(Dataset entries)
◇ ◇ ◇ ◇ ◇ ◇ ◇

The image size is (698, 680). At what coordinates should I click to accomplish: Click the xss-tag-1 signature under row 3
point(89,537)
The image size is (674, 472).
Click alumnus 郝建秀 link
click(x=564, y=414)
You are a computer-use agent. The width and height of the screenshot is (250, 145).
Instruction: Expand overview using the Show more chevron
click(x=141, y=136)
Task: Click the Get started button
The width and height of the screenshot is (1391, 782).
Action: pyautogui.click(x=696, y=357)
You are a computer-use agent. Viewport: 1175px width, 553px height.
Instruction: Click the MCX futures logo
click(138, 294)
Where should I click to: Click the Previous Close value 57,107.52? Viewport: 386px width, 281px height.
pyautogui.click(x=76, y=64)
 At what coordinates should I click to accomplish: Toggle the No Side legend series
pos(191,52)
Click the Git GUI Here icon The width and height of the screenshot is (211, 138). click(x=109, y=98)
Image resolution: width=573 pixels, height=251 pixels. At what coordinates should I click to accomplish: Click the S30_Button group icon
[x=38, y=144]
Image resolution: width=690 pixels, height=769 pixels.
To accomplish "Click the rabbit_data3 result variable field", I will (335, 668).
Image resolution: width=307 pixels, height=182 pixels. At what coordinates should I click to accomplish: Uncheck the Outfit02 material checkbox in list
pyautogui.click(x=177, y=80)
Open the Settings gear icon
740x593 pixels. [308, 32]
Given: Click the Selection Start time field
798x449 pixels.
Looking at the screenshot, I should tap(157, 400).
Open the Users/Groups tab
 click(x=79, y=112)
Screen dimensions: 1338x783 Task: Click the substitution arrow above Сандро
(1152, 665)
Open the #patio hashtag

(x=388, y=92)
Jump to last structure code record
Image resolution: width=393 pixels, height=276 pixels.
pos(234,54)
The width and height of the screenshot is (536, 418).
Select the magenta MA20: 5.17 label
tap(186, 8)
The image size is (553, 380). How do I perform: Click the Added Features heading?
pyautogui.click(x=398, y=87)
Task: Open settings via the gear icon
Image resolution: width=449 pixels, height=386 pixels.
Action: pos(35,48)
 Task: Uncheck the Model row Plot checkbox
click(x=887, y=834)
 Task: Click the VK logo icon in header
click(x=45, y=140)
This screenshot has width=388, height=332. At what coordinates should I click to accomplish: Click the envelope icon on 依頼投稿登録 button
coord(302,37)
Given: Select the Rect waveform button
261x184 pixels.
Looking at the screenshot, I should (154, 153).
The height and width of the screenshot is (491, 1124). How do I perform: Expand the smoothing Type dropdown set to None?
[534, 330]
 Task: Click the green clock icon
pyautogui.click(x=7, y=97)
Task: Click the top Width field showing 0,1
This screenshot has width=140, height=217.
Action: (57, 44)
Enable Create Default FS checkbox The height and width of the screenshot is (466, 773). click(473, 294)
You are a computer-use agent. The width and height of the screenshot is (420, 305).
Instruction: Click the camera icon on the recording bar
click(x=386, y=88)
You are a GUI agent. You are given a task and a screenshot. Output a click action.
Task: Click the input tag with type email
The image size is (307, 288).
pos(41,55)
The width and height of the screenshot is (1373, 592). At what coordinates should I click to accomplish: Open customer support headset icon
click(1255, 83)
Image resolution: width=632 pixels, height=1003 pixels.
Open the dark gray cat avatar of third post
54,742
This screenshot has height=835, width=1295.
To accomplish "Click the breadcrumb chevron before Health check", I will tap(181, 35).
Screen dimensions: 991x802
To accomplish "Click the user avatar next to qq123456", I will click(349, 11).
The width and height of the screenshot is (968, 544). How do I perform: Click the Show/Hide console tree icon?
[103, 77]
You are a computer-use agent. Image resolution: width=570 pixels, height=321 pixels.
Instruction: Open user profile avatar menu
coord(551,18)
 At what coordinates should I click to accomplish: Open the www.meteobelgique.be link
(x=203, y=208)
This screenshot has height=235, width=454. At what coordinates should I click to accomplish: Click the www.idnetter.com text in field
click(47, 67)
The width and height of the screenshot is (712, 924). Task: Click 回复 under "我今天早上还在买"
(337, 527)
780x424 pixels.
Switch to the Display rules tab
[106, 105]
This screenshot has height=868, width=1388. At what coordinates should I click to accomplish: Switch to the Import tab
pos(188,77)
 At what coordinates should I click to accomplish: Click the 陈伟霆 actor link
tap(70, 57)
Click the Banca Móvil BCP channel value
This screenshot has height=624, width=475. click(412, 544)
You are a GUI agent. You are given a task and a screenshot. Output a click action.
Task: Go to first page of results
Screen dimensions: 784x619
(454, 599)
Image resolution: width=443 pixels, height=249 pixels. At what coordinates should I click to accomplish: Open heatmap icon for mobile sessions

◇ ◇ ◇ ◇ ◇ ◇ ◇

Return the data in full, exactly as it appears above.

The image size is (698, 680). At what coordinates should I click to accomplish: Click the xss-tag-1 signature under row 3
point(89,537)
The image size is (674, 472).
Click alumnus 郝建秀 link
click(x=564, y=414)
You are a computer-use agent. The width and height of the screenshot is (250, 145).
Instruction: Expand overview using the Show more chevron
click(x=141, y=136)
Task: Click the Get started button
The width and height of the screenshot is (1391, 782).
Action: pyautogui.click(x=696, y=357)
You are a computer-use agent. Viewport: 1175px width, 553px height.
Instruction: Click the MCX futures logo
click(138, 294)
Where should I click to: Click the Previous Close value 57,107.52? Viewport: 386px width, 281px height.
pyautogui.click(x=76, y=64)
 At what coordinates should I click to accomplish: Toggle the No Side legend series
pos(191,52)
Click the Git GUI Here icon The width and height of the screenshot is (211, 138). click(x=109, y=98)
Image resolution: width=573 pixels, height=251 pixels. At what coordinates should I click to accomplish: Click the S30_Button group icon
[x=38, y=144]
Image resolution: width=690 pixels, height=769 pixels.
To accomplish "Click the rabbit_data3 result variable field", I will (335, 668).
Image resolution: width=307 pixels, height=182 pixels. At what coordinates should I click to accomplish: Uncheck the Outfit02 material checkbox in list
pyautogui.click(x=177, y=80)
Open the Settings gear icon
740x593 pixels. [308, 32]
Given: Click the Selection Start time field
798x449 pixels.
Looking at the screenshot, I should tap(157, 400).
Open the Users/Groups tab
 click(x=79, y=112)
Screen dimensions: 1338x783 Task: Click the substitution arrow above Сандро
(1152, 665)
Open the #patio hashtag

(x=388, y=92)
Jump to last structure code record
Image resolution: width=393 pixels, height=276 pixels.
pos(234,54)
The width and height of the screenshot is (536, 418).
Select the magenta MA20: 5.17 label
tap(186, 8)
The image size is (553, 380). How do I perform: Click the Added Features heading?
pyautogui.click(x=398, y=87)
Task: Open settings via the gear icon
Image resolution: width=449 pixels, height=386 pixels.
Action: pos(35,48)
 Task: Uncheck the Model row Plot checkbox
click(x=887, y=834)
 Task: Click the VK logo icon in header
click(x=45, y=140)
This screenshot has width=388, height=332. At what coordinates should I click to accomplish: Click the envelope icon on 依頼投稿登録 button
coord(302,37)
Given: Select the Rect waveform button
261x184 pixels.
Looking at the screenshot, I should (154, 153).
The height and width of the screenshot is (491, 1124). How do I perform: Expand the smoothing Type dropdown set to None?
[534, 330]
 Task: Click the green clock icon
pyautogui.click(x=7, y=97)
Task: Click the top Width field showing 0,1
This screenshot has width=140, height=217.
Action: (57, 44)
Enable Create Default FS checkbox The height and width of the screenshot is (466, 773). click(473, 294)
You are a computer-use agent. The width and height of the screenshot is (420, 305).
Instruction: Click the camera icon on the recording bar
click(x=386, y=88)
You are a GUI agent. You are given a task and a screenshot. Output a click action.
Task: Click the input tag with type email
The image size is (307, 288).
pos(41,55)
The width and height of the screenshot is (1373, 592). At what coordinates should I click to accomplish: Open customer support headset icon
click(1255, 83)
Image resolution: width=632 pixels, height=1003 pixels.
Open the dark gray cat avatar of third post
54,742
This screenshot has height=835, width=1295.
To accomplish "Click the breadcrumb chevron before Health check", I will tap(181, 35).
Screen dimensions: 991x802
To accomplish "Click the user avatar next to qq123456", I will click(349, 11).
The width and height of the screenshot is (968, 544). How do I perform: Click the Show/Hide console tree icon?
[103, 77]
You are a computer-use agent. Image resolution: width=570 pixels, height=321 pixels.
Instruction: Open user profile avatar menu
coord(551,18)
 At what coordinates should I click to accomplish: Open the www.meteobelgique.be link
(x=203, y=208)
This screenshot has height=235, width=454. At what coordinates should I click to accomplish: Click the www.idnetter.com text in field
click(47, 67)
The width and height of the screenshot is (712, 924). Task: Click 回复 under "我今天早上还在买"
(337, 527)
780x424 pixels.
Switch to the Display rules tab
[106, 105]
This screenshot has height=868, width=1388. At what coordinates should I click to accomplish: Switch to the Import tab
pos(188,77)
 At what coordinates should I click to accomplish: Click the 陈伟霆 actor link
tap(70, 57)
Click the Banca Móvil BCP channel value
This screenshot has height=624, width=475. click(412, 544)
You are a GUI agent. You are given a task and a screenshot. Output a click action.
Task: Go to first page of results
Screen dimensions: 784x619
(454, 599)
Image resolution: width=443 pixels, height=249 pixels. At what coordinates should I click to accomplish: Open heatmap icon for mobile sessions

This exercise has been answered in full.